RSI verklagt: 40.000 Franken Schadensersatz im Hospita-Skandal gefordert
Paul MüllerRSI verklagt: 40.000 Franken Schadensersatz im Hospita-Skandal gefordert
Gegen den schweizerischen Sender RSI wurde eine zivilrechtliche Klage wegen seiner Berichterstattung über den sogenannten Hospita-Skandal eingereicht. Die Klage fordert 40.000 Schweizer Franken Schadensersatz und reiht sich damit in eine wachsende Liste juristischer Auseinandersetzungen ein, mit denen Medienhäuser im Tessin konfrontiert sind. Im Mittelpunkt des Streits stehen Vorwürfe der Korruption und des Machtmissbrauchs innerhalb der Lega dei Ticinesi.

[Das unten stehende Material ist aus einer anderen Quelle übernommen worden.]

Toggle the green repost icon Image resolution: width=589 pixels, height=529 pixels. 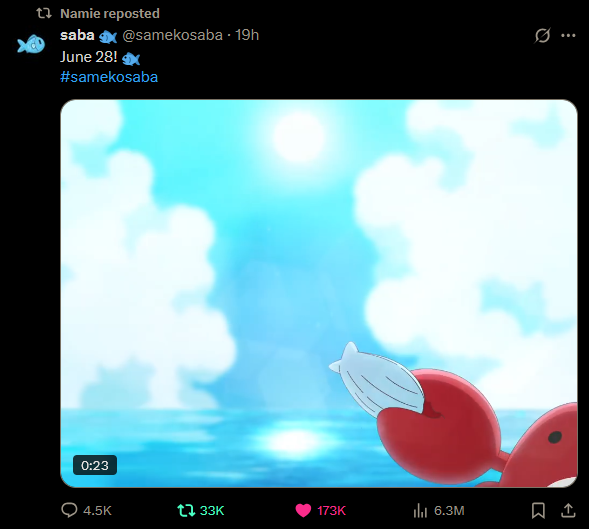click(x=186, y=510)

Der Hospita-Skandal geriet erstmals in den öffentlichen Fokus, als die Staatsanwaltschaft des Tessins Ermittlungen gegen den Hospita-Chef Eolo Alberti wegen des Verdachts auf Veruntreuung aufnahm. Zur gleichen Zeit tauchten Berichte auf, die die ehemalige Lega-Abgeordnete Sabrina Aldi mit dem Vorwurf verbanden, ihre politische Position für private Geschäftsinteressen ausgenutzt zu haben.

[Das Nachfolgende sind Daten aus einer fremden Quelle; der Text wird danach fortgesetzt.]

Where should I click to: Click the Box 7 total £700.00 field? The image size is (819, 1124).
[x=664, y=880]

Auch die Lega dei Ticinesi selbst steht unter Kritik: Ihr wird vorgeworfen, eine inoffizielle interne Untersuchung zu der Affäre durchgeführt zu haben. Der Regierungsrat Norman Gobbi, ein führendes Parteimitglied, soll dabei eine zentrale Rolle bei der Einleitung dieser Prüfung gespielt haben.
Seither hat sich die Affäre weiter ausgeweitet. Drei Tessiner Medienunternehmen – darunter RSI – sehen sich nun mit zivilrechtlichen Klagen konfrontiert, während Journalisten der La Regione und des Area wegen ihrer Berichterstattung strafrechtlich belangt werden. Zwei Reporter der La Regione werden insbesondere beschuldigt, in ihren Artikeln gegen Persönlichkeitsrechte und die Ehre verstoßen zu haben.
Als Reaktion auf die eskalierende Kontroverse beschloss das Tessiner Kantonsparlament die Einsetzung einer parlamentarischen Untersuchungskommission (PUK). Diese soll den Hospita-Skandal sowie dessen Verbindungen zu politischen Akteuren und der Medienberichterstattung aufarbeiten.
Der rechtliche Druck auf RSI und andere Medienhäuser spiegelt die angespannte Stimmung wider, die den Hospita-Skandal umgibt. Mit Strafverfahren gegen Journalisten, einer laufenden parlamentarischen Untersuchung und weiteren Ermittlungen zu mutmaßlichem Fehlverhalten bleibt die Affäre in Bewegung. Die Ergebnisse dieser Verfahren werden zeigen, ob Schadensersatzforderungen – wie die 40.000 Schweizer Franken, die von RSI verlangt werden – tatsächlich zugesprochen werden.